======== DATA SUPPLIED

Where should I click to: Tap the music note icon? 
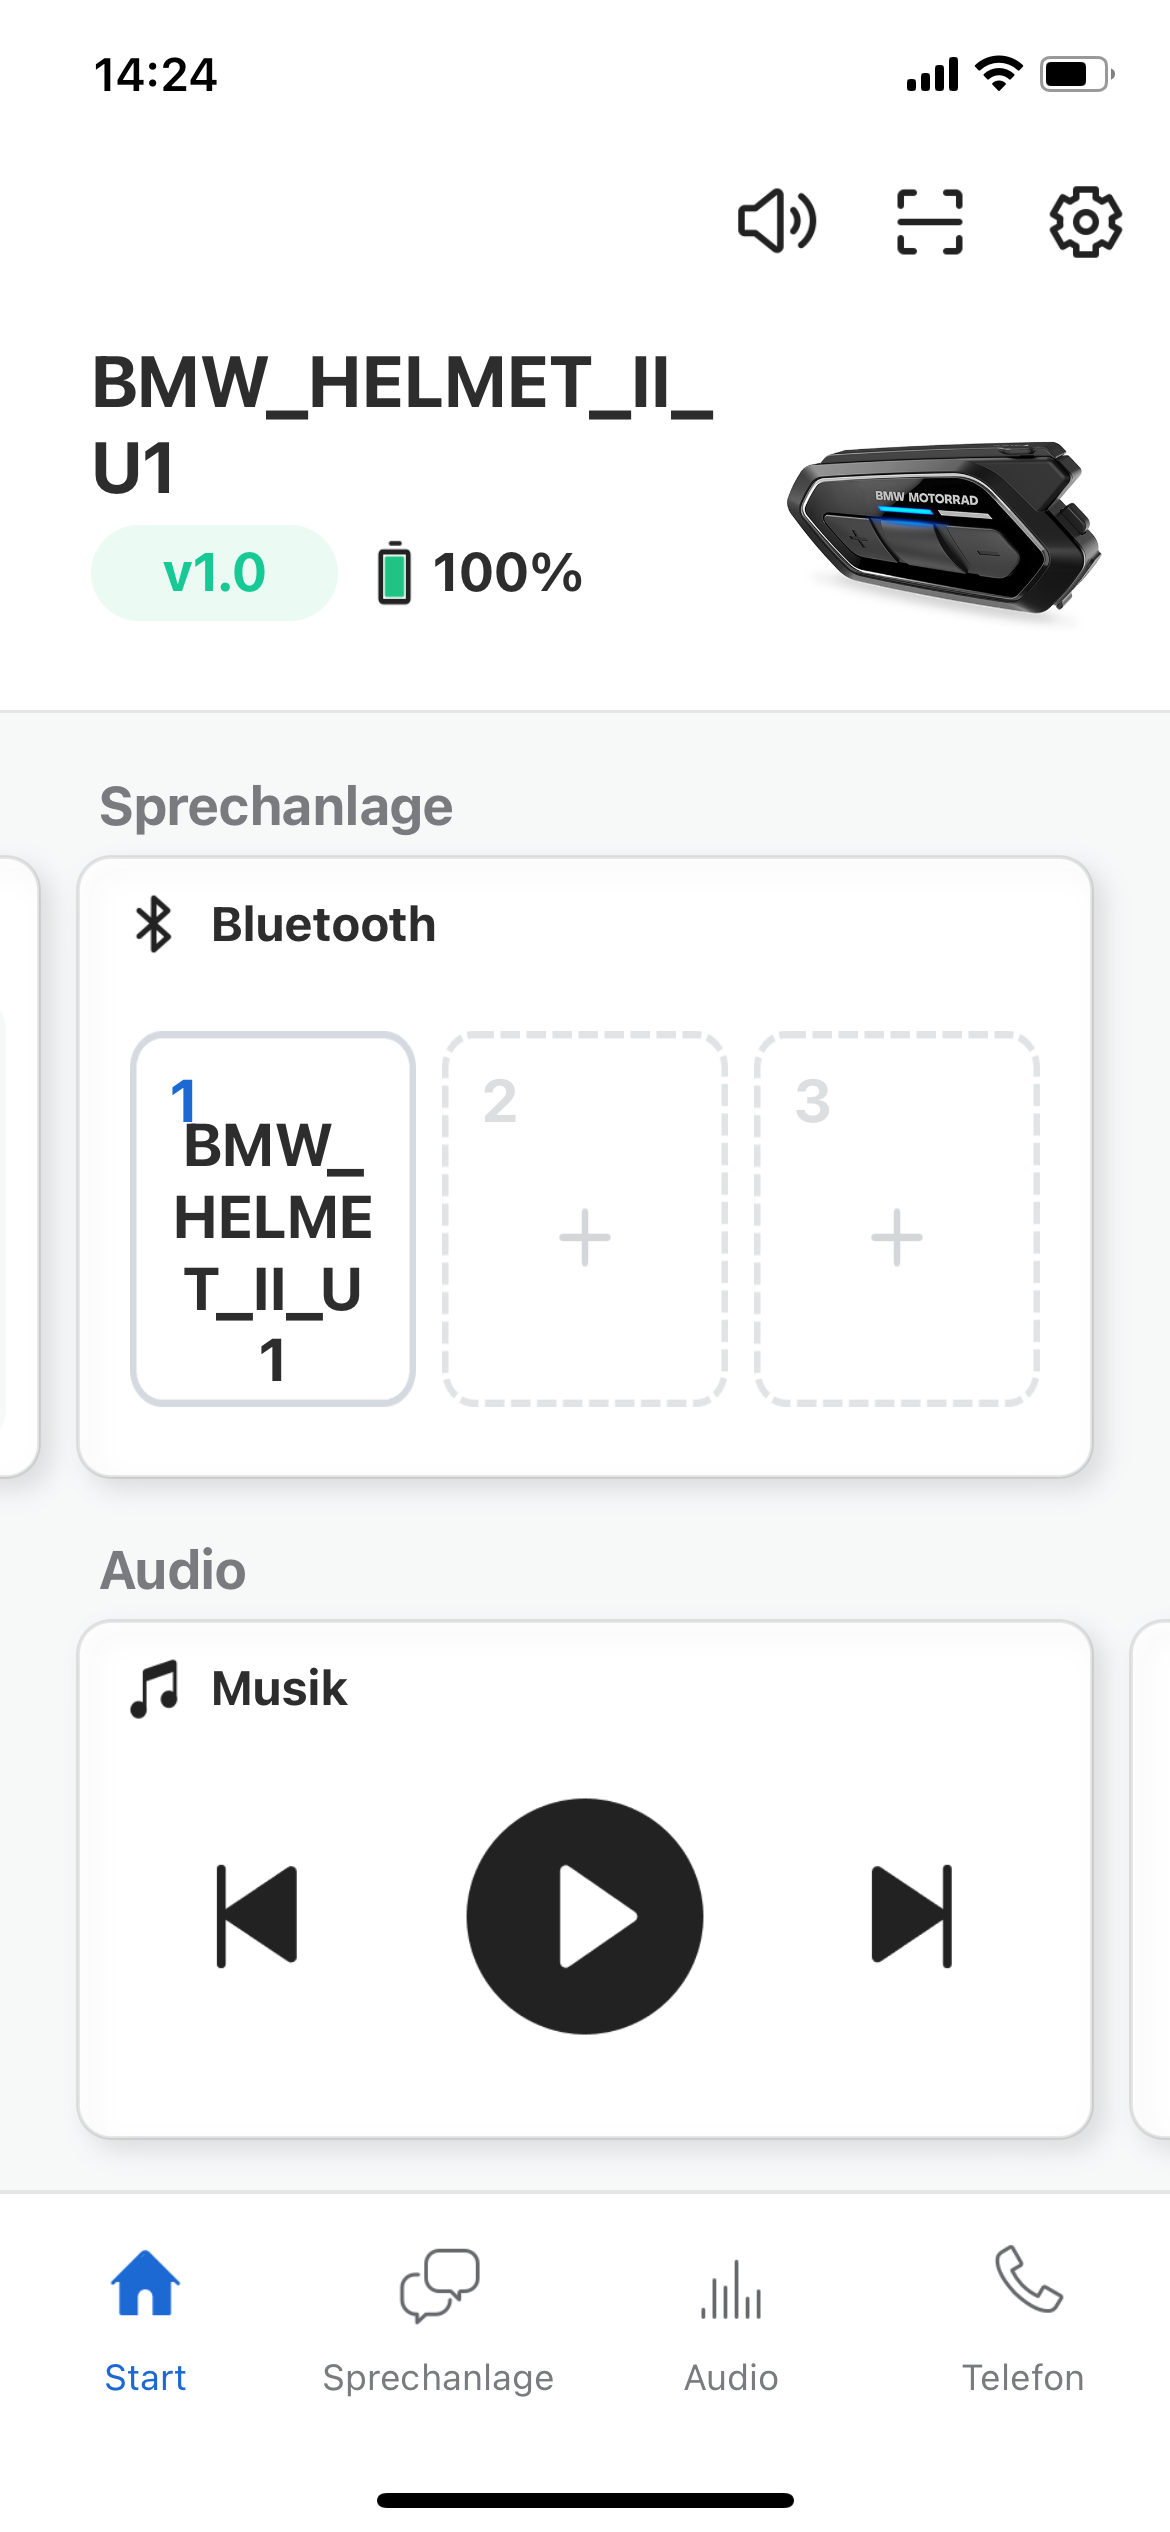coord(155,1689)
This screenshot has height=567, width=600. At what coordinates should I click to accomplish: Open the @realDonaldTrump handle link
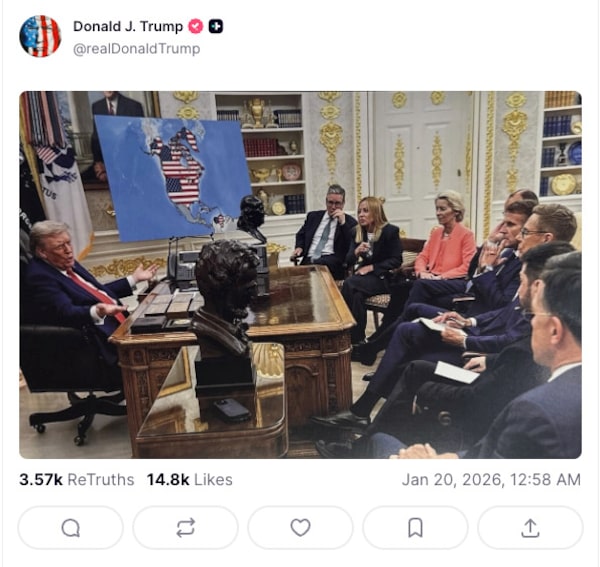(137, 49)
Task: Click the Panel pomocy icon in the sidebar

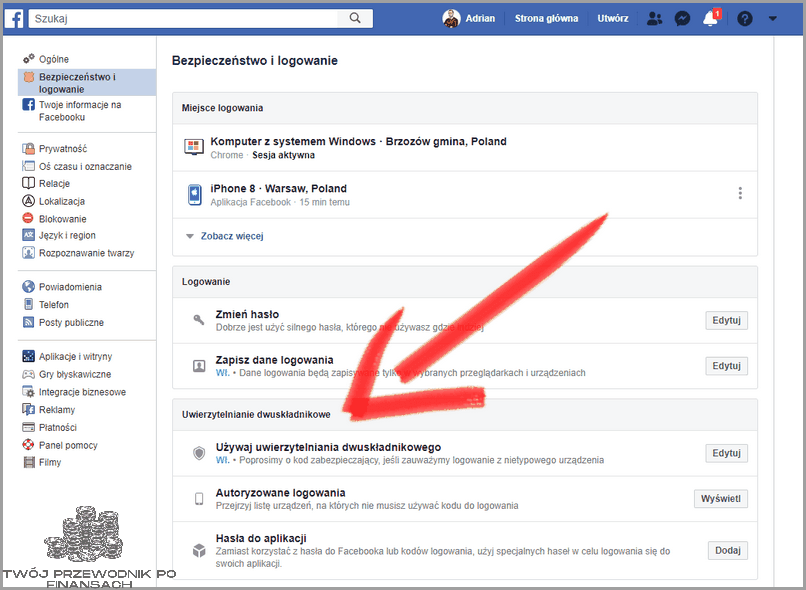Action: 31,445
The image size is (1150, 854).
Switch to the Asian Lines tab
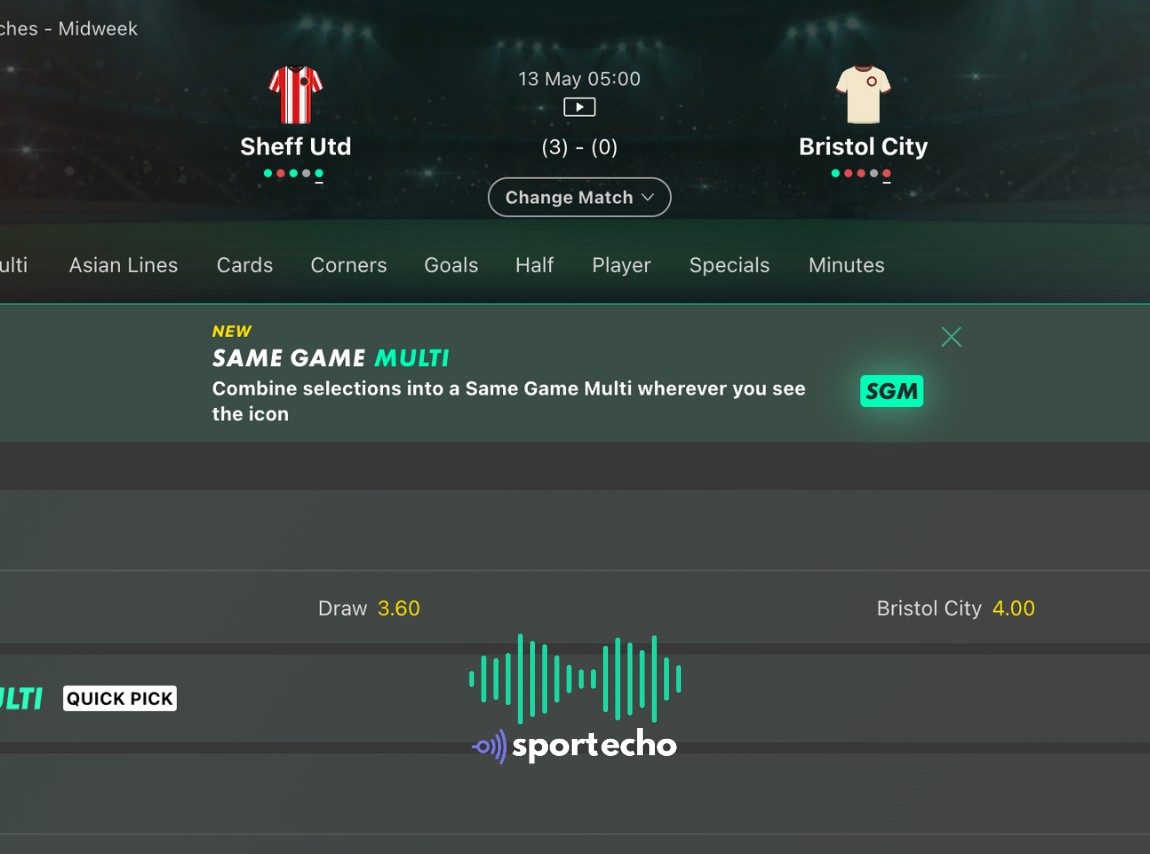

================

### WHAT YOU NEED TO DO
Take the line containing "The image size is (1150, 854)." through the last line of the material and retype exactly those lines, both ends included, with no pictures.

### RESULT BELOW
The image size is (1150, 854).
Switch to the Asian Lines tab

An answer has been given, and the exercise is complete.